# The Checker Maven

### Capers on the Kelso: An Even Dozen

Isn't it curious, in a world dominated by decimal numbers, undoubtedly stemming from our ten finger and ten toe makeup, that the number twelve--- a dozen--- seems to have special meaning? Arithmetic based on twelves is called duodecimal and likely arises from the approximately twelve lunar cycles that make up the solar year.

For us, the significance is that this is the twelfth column in our extended treatment of the Kelso opening, as presented in Willie Ryan's classic Tricks Traps & Shots of the Checkerboard.

We continue to look at Willie's "Variation 3." Here's the run-up.

 1. 10-15 22-18 2. 15x22 25x18 3. 6-10 18-14 4. 10x17 21x14 5. 9x18 23x14 6. 1-6 29-25 7. 12-16

The best move to draw remains 26-23, as Willie points out. Last time, we investigated 25-22, which is correctly analyzed by Willie to be a White loss.
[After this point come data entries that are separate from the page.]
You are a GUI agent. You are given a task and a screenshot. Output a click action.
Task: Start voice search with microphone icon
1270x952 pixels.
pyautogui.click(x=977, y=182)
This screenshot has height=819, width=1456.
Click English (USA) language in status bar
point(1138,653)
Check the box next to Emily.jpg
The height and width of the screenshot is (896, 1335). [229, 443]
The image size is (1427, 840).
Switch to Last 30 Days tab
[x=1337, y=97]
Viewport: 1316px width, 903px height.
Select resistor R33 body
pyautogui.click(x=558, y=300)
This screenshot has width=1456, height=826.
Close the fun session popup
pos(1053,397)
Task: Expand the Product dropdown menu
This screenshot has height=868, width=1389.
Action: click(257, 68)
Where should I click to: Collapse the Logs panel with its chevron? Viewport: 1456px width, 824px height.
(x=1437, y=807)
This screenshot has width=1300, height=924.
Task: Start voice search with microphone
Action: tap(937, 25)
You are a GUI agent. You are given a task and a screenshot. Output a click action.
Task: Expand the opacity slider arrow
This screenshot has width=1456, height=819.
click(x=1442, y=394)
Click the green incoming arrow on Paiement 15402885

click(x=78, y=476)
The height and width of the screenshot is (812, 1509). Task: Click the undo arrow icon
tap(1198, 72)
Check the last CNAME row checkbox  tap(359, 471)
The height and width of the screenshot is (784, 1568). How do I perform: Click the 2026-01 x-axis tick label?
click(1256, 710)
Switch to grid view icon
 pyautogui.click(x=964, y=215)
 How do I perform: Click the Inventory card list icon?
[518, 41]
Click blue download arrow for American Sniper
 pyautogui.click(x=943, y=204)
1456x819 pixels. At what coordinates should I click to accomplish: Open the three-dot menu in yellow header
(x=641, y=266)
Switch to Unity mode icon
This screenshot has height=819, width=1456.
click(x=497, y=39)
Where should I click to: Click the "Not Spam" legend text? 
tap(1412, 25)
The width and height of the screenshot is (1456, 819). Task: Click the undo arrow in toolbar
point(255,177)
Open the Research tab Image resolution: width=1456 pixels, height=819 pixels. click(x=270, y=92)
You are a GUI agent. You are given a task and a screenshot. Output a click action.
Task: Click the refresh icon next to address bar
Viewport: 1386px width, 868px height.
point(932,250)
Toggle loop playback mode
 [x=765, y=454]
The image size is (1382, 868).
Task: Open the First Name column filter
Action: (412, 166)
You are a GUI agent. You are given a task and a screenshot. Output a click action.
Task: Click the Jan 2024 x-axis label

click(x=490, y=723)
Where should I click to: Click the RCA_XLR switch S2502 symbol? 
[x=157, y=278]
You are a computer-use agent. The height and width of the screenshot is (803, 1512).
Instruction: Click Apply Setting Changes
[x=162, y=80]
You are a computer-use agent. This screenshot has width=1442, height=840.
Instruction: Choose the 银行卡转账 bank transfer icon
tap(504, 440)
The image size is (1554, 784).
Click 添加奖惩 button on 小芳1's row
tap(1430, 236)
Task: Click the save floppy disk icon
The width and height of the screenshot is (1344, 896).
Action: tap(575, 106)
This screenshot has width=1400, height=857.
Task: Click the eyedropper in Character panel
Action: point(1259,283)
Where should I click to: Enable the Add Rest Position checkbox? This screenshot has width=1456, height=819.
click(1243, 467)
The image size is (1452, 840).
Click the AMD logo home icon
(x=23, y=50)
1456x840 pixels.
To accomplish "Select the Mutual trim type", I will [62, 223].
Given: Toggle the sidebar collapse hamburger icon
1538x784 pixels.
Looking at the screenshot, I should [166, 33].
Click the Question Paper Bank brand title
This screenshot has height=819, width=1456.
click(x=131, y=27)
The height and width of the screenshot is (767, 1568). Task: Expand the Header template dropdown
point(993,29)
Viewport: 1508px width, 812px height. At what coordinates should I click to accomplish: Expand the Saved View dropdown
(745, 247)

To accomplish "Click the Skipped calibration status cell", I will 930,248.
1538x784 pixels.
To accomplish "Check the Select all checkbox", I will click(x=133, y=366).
But what about the closely related move 26-22? Willie comments, "6-9 will do the job." We're not sure quite what Willie meant by "doing the job"; does this move win or merely give White the best winning chances?

 7 ... 26-22 8 6-9

Here's the resulting position.

BLACK

WHITE
White to Play and Draw

W:W32,31,30,28,27,25,24,22,14:B16,11,9,8,7,5,4,3,2.

In fact, there's a draw here, but White has to find it. This is probably another one of those master-level challenges, but as in previous instances, it's worth the effort and there's a lot of technique to be gleaned from a careful study of the position.

It may take more than a dozen minutes, but give it a try, and then click once (not a dozen times) on Read More to see the solution.

Solution

 8 ... 31-26 9 9x18 22x15 10 11x18

White will quickly regain the man.

 10 ...26-23 11 16-19 24x15 12 2-6 23x14 13 7-10 14x7 14 3x19

Into the endgame database. Willie didn't have one of those!

 14 ... 30-26 15 6-10 27-24 16 10-15 32-27 17 5-9

A critical point is reached. A hasty though natural-looking 25-22 loses: 25-22 9-14 24-20 14-18 22-17 8-11 27-24 18-22 Black Wins.

Intricate and delicate endgame play follows.

 17 ... 25-21 18 9-14 24-20 19 14-18 20-16 20 8-12 27-24 21 18-23 26-22 22 23-26 16-11 23 26-30 11-8

Not 11-7.

 24. 4x11 22-18 25. 15x22 24x8

Drawn. Play this one through an even dozen[1] times; there's a great deal to be learned from it!

[1] Some scholars think an "even dozen" refers not to a count of exactly twelve (one dozen), but to two dozen, since two is an even number while one is an odd number. Checker Maven staff, however, won't take sides on this controversy.